The United Methodist Church on Wednesday removed a ban on gay clergy that was in place for more than 40 years, voting to also allow LGBTQ weddings and end prohibitions on the use of United Methodist funds to “promote acceptance of homosexuality.” 

Overturning the policy forbidding the church from ordaining “self-avowed practicing homosexuals” effectively formalized a practice that had caused an estimated quarter of U.S. congregations to leave the church.

The New York Times notes additional votes “affirming L.G.B.T.Q. inclusion in the church are expected before the meeting adjourns on Friday.” Wednesday’s measures were passed overwhelmingly and without debate. Delegates met in Charlotte, N.C.

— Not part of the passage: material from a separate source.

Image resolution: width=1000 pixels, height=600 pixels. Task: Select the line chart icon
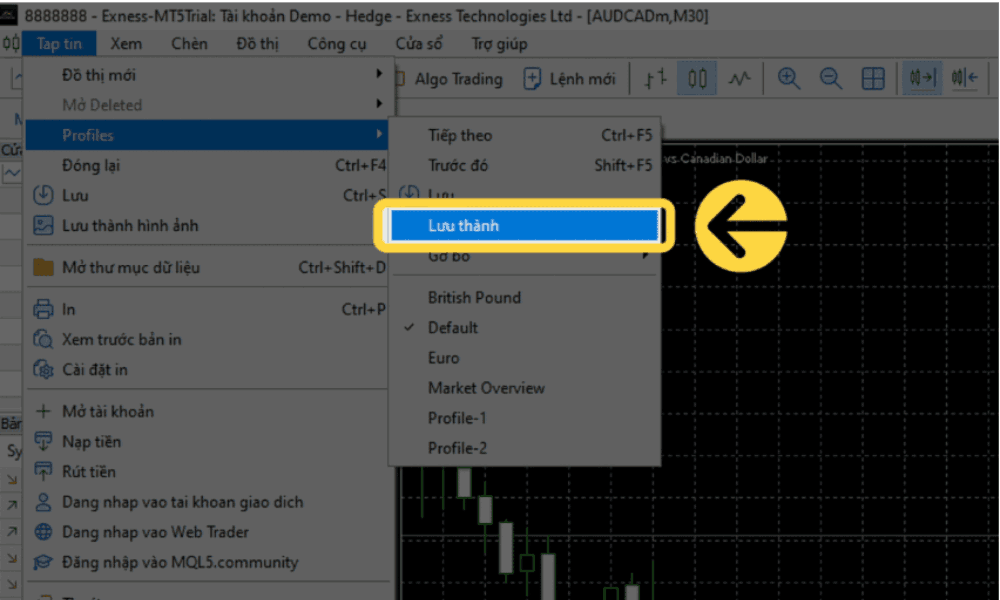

According to the church’s General Council on Finance and Administration, there were 5,424,175 members in the U.S. in 2022 with an estimated global membership approaching 10 million.

The Times notes that other matters of business last week included a “regionalization” plan, which gave autonomy to different regions such that they can establish their own rules on matters including issues of sexuality — about which international factions are likelier to have more conservative views.

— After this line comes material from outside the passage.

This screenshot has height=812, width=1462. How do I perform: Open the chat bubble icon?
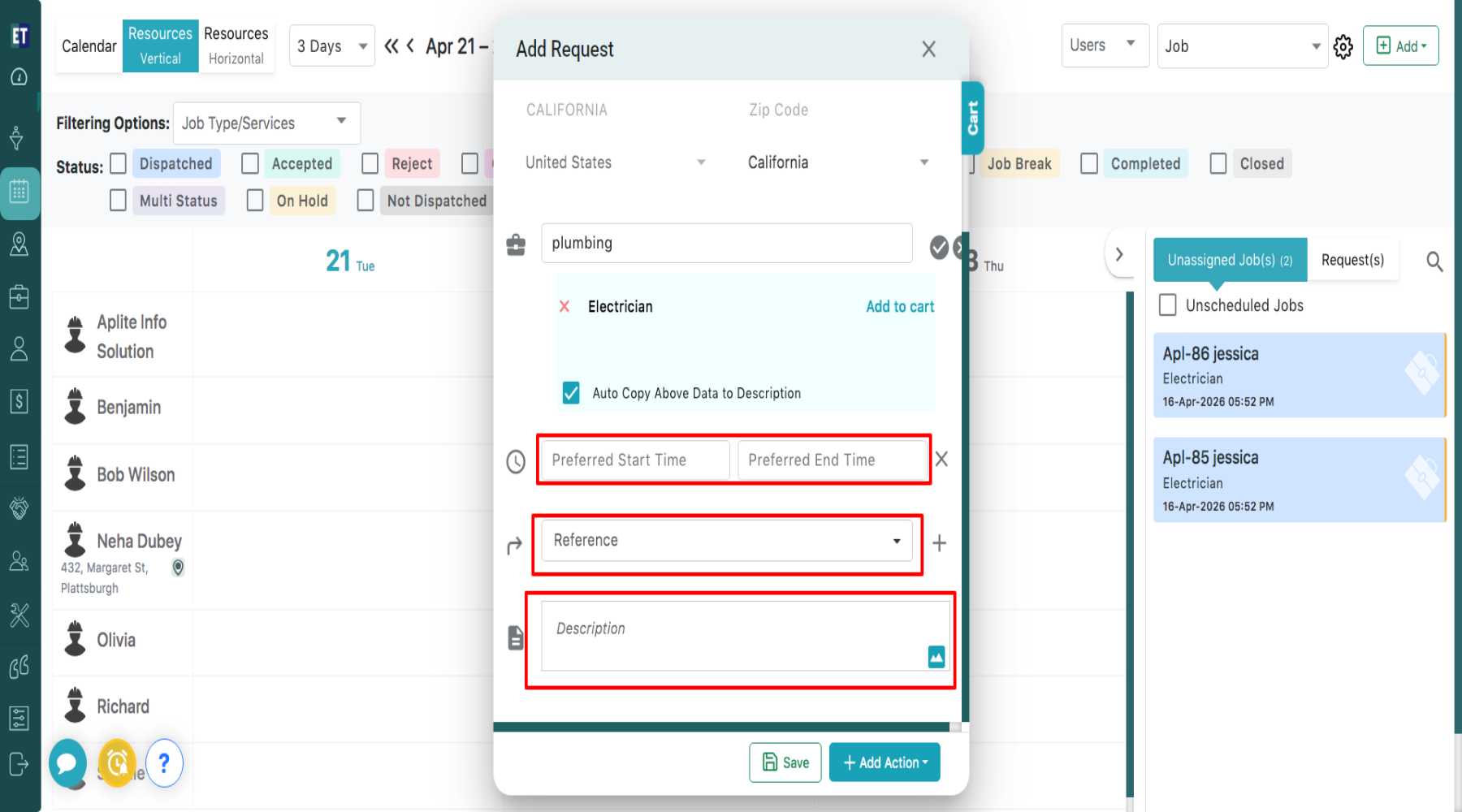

Rev. Kipp Nelson of St. Johns’s on the Lake Methodist Church in Miami shared a statement praising the new developments:

“It is a glorious day in the United Methodist Church. As a worldwide denomination, we have now publicly proclaimed the boundless love of God and finally slung open the doors of our church so that all people, no matter their identities or orientations, may pursue the calling of their hearts.

“Truly, all are loved and belong here among us. I am honored to serve as a pastor in the United Methodist Church for such a time as this, for our future is bright and filled with hope. Praise be, praise be.”